Extracted text ->
NOTES ON FREE ENERGY | KEVIN BUHLER

The main principle behind free energy is that the fundamental psychological drive of organisms is the reduction of uncertainty.

The whole point of variational bayesian methods is that when we want to do a conditional, $p(z | x)$ aka Bayes rule, is intractable because we do not know the normalization constant aka the model evidence $p(x)$ .

So we can write out Bayes, solve for evidence, take a log, integrate over the marginalized variable, multiply by approximate posterior, then rewrite in the form with KL divergence plus free energy, solve for that KL divergence, and then maximize free energy which must also implicitly minimize the KL to the posterior at the same time.

Challenge 1 -> In the notes on free energy, why is the conditional p(z | x) intractable?
Challenge 2 -> Please extend the notes on free energy with a few more sentences that carry on after their final sentence.

Supplied entries ->
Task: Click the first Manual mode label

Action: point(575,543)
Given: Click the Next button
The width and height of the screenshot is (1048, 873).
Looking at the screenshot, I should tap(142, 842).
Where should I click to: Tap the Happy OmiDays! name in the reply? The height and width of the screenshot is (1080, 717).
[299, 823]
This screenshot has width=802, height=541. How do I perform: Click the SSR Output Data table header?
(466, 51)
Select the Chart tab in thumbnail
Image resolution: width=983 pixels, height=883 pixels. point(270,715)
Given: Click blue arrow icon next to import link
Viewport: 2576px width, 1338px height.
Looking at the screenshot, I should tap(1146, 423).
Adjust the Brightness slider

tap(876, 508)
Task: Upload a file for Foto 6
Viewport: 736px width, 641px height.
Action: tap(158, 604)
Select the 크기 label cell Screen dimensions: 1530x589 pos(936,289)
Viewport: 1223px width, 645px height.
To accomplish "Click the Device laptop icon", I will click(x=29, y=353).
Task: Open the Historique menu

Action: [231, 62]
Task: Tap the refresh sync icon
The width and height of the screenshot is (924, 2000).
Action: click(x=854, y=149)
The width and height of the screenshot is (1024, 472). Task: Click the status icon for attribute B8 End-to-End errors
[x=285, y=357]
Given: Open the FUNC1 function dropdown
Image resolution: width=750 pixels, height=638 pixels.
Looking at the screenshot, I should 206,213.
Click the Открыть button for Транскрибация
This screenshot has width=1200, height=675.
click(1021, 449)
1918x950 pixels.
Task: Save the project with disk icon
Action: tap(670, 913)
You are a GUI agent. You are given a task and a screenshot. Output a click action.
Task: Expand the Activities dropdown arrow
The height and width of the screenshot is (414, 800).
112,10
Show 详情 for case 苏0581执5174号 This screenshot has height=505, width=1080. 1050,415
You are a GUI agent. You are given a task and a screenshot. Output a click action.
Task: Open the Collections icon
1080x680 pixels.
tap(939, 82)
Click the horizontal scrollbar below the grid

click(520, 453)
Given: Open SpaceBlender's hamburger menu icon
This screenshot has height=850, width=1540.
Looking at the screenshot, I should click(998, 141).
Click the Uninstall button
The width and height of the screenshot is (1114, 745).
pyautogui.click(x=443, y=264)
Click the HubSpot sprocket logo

Expected output 1 -> Because the normalization constant, the model evidence p(x), is not known.

Expected output 2 ->
This helps us with approximating the posterior predictive distribution,

\int p(y^* | x^*, X, Y) = \int p(y^* | x^*, W) \underbrace{p(W | X, Y)}_{\text{posterior}} dW

and Active Inference's unified perception and action.

Usmu blog's (link) states it well: "For no matter how the brain arrives at its posterior probability Q, approximating the Bayesian ideal means getting close to the Bayesian posterior P', and getting close the P' means minimizing free energy". Minimizing Friston free energy is equivalent to maximizing the ELBO since ELBO = -F.

As Jim Hopkin notes in the blog, the notion of variational free energy was introduced by Nobel Prize winner, Geoffrey Hinton. Friston's initial inspiration was 'Helmholtz Machine' by Dayan et al 1995. Sungchul Ji also notes that Friston's free energy has nothing to do with Gibbs free energy in thermodynamics, and that Shannon . This was a mass cause of confusion resulted in a rebranding of the Free Energy Principle as Active Inference.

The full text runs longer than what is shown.